Chennai: The fourth day of this Chennai Test was a throwback to the 1990s, when the Indian formula for success revolved around the batsmen putting up huge totals and the slow bowlers befuddling the opposition on surfaces that resembled sandpits. Once they conceded a lead of 192, and with a top order so callow in these conditions, Australia stood little chance, and it needed another innings of great character from Moises Henriques to stave off an innings defeat. A 57-run stand for the final wicket with Nathan Lyon stretched the first Test into a final day, with Australia just 40 ahead.
Michael Clarke's dismissal on Monday (February 25), trapped in front by a delivery that turned 45 degrees and kept low, epitomised Australia's struggle and when they slipped to 137 for 7 soon after tea, it seemed unlikely that the game would go into a fifth day. But Henriques, who grew in confidence during his unbeaten 75 (124 balls, 6×4, 2×6), shepherded the tail beautifully to keep India at bay.

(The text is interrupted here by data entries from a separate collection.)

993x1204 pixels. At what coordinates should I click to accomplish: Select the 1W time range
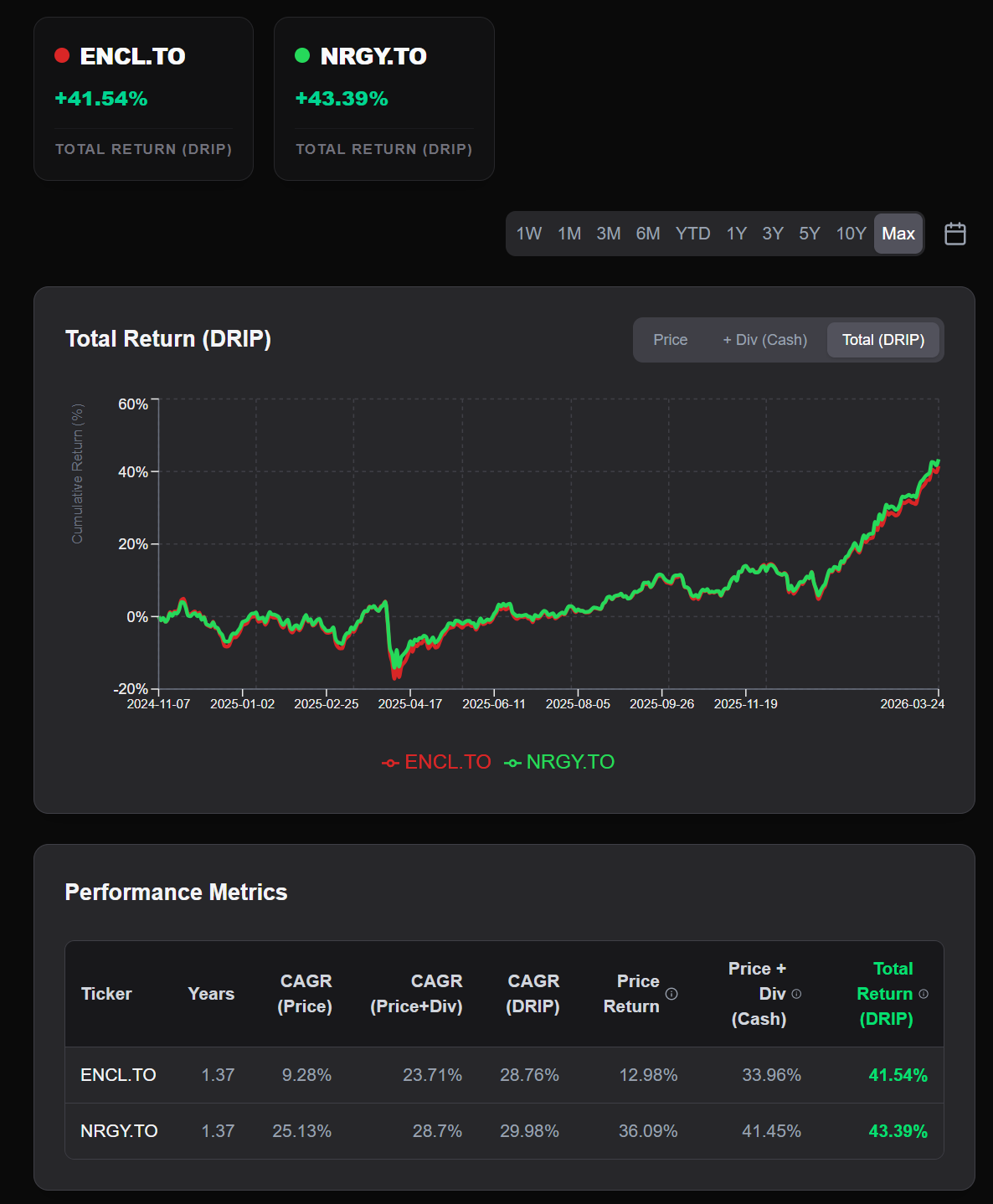click(x=528, y=234)
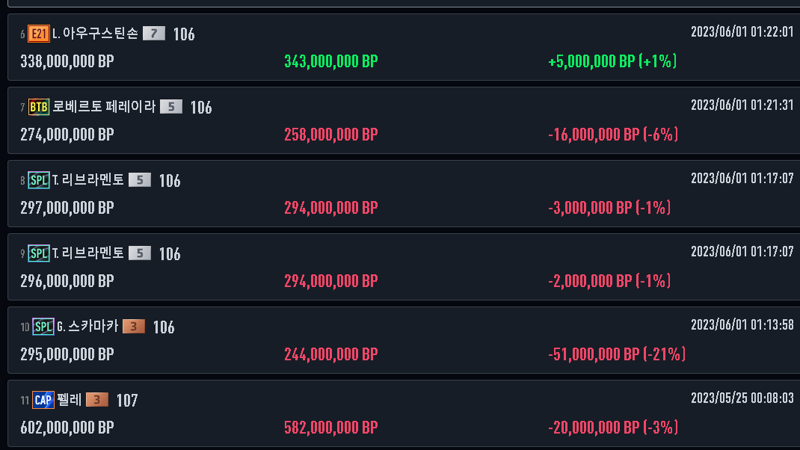Click SPL badge beside G. 스카마카
Screen dimensions: 800x450
(43, 327)
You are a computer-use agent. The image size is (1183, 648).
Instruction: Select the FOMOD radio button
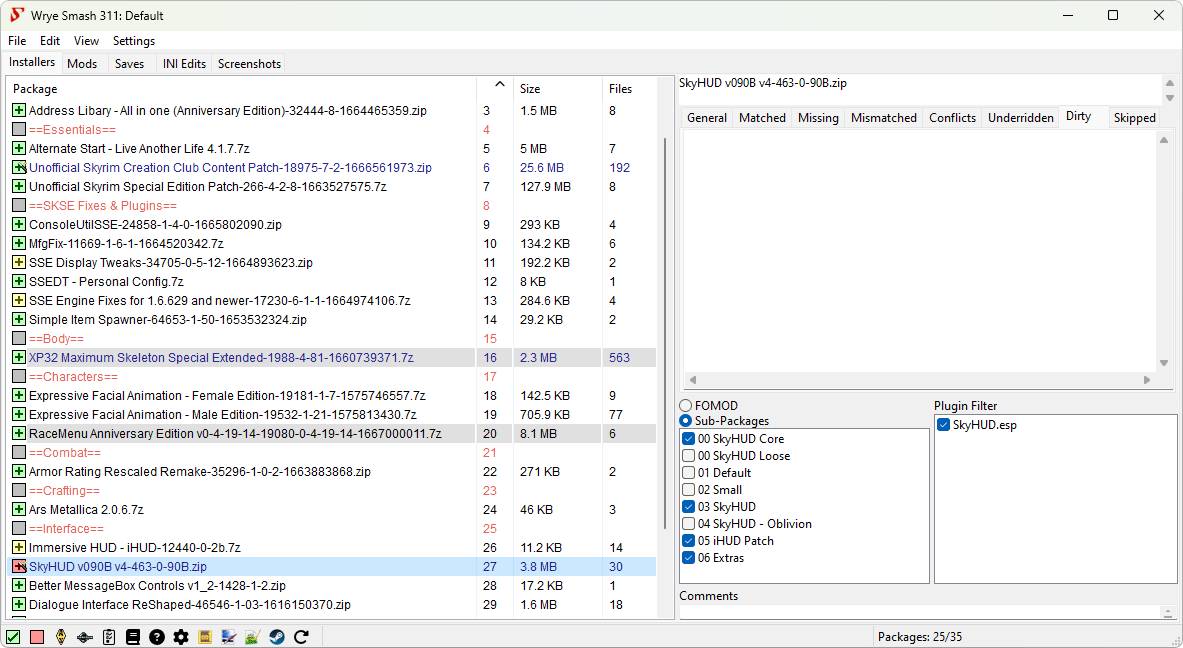pyautogui.click(x=685, y=404)
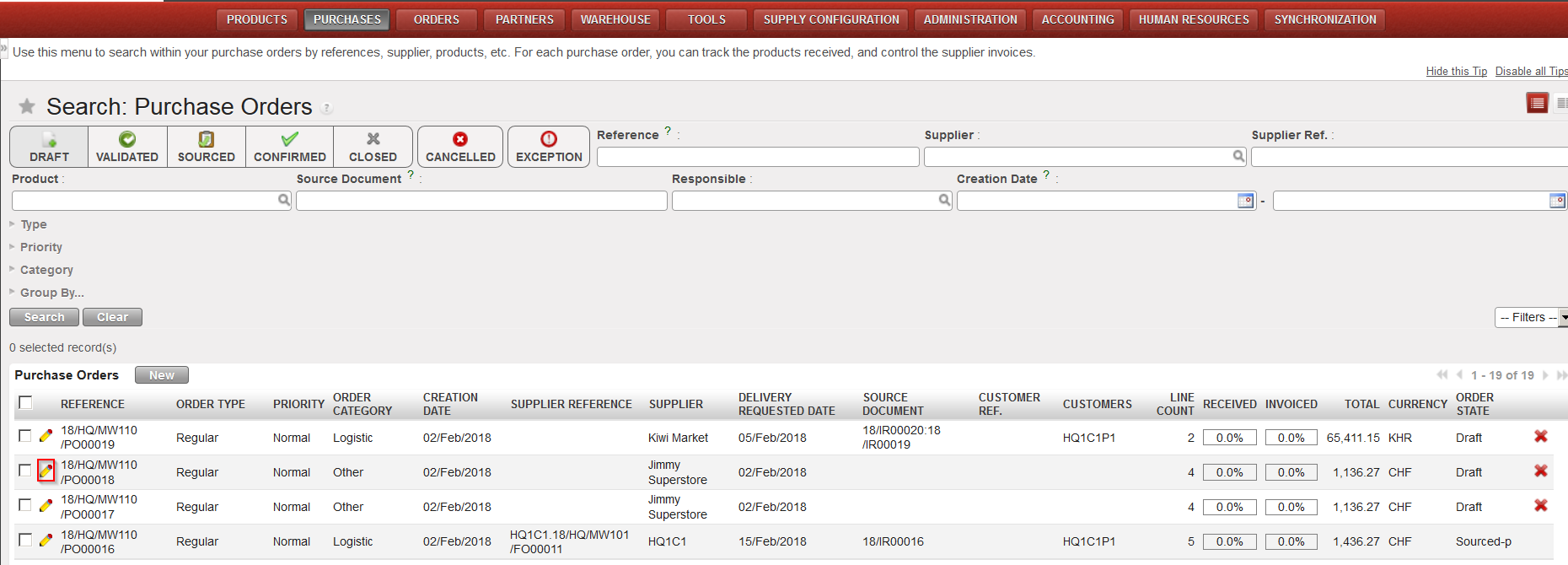Edit PO00016 with its pencil icon
The image size is (1568, 565).
(46, 540)
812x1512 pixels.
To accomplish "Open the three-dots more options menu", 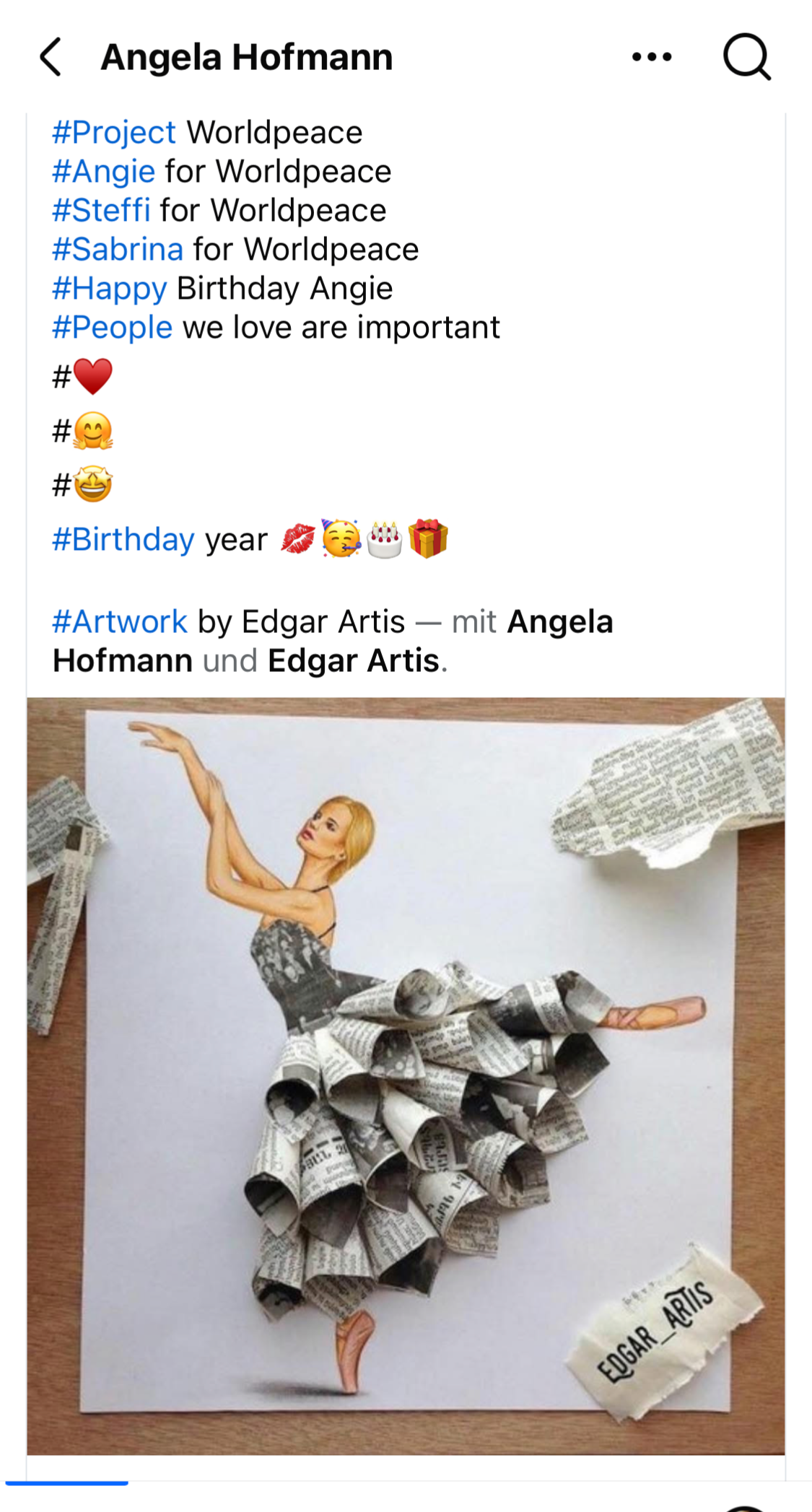I will click(651, 57).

Australia's survival plan had to be amended even before they came out to bat a second time. David Warner was suffering with a stomach bug, and Shane Watson was promoted to open alongside Ed Cowan. India didn't bother with their pace bowlers, who had combined for 30 fruitless overs in the first innings. R Ashwin and Harbhajan Singh took the new ball, and it was soon turning and bouncing viciously out of the rough. The two openers somehow endured till the stroke of lunch when a loopy delivery from Ashwin leapt off the surface enough to take the shoulder of Watson's bat. Virender Sehwag, at slip, grasped the chance.
Cowan batted for 97 balls, with lots of application and no little luck, as fends and flicks kept eluding fielders. Again, it was Ashwin that broke through, with a delivery that turned just enough to thud into the pad. And 64 for 2 quickly became 65 for 3 as Ravindra Jadeja got one to rear off the pitch from a good length. A surprised Phil Hughes could only glove it to slip.
Warner had come in at No. 3, and taken 15 balls to get off the mark. Clarke, fortunate not to be caught by Virat Kohli at leg slip as soon as he came in, was nothing like as circumspect, lofting Ashwin over long-on for six and then pulling him for four more.
The seeds of a decent partnership had been sown when Harbhajan, who had an undistinguished outing in the first innings, accounted for Warner in a fashion that harked back to his glory years. Coming round the wicket, the ball pitched in line and went straight on as Warner appeared to play for the turn. When Matthew Wade's sweep to a straight delivery connected only with thin air, it was clear that the onus was once again very much on Clarke.
He went for 31 three balls after tea, and after that it was a countdown to extinction. Peter Siddle's slog at Jadeja saw the middle stump pegged back, and it was left to Henriques and James Pattinson to try and make India bat again. Henriques once again played with the poise he had shown in the first innings, while Pattinson thwarted India for 26 balls before Ashwin claimed his 11th of the match – Sehwag taking another catch at slip.
Mitchell Starc chipped Ashwin to Sachin Tendulkar at mid-on as the spin pincers closed in, but Lyon and Henriques staved off the innings defeat with a determined partnership that defied India for 109 balls. Dhoni finally called on Ishant after 75 overs of spin, but it was Henriques that the crowd cheered for minutes later as a six over long-on off Harbhajan gave him a second half-century in the match.
India had kept Australia in the field for nearly an hour in the morning. Dhoni's reverse-swept four off Lyon was a sign that there would be no change in approach, and a mighty six soon followed. Pattinson was then driven for four as he closed in on the highest score made by a wicketkeeper – Andy Flower's 232 at Nagpur in November 2000.
It wasn't to be though as a top edge off a Pattinson bouncer was safely taken by Wade behind the stumps. He had added 140 for the ninth wicket with Bhuvneshwar Kumar, and Australia's pain was extended for another eight overs as the debutant showed that he could play some shots of his own. By the time Siddle had him caught at mid-on, the fielders' body language said it all.
Six hours later, despite the heroics from Henriques, they were left to contemplate a likely fourth consecutive Test defeat on Indian soil, dating back to 2008.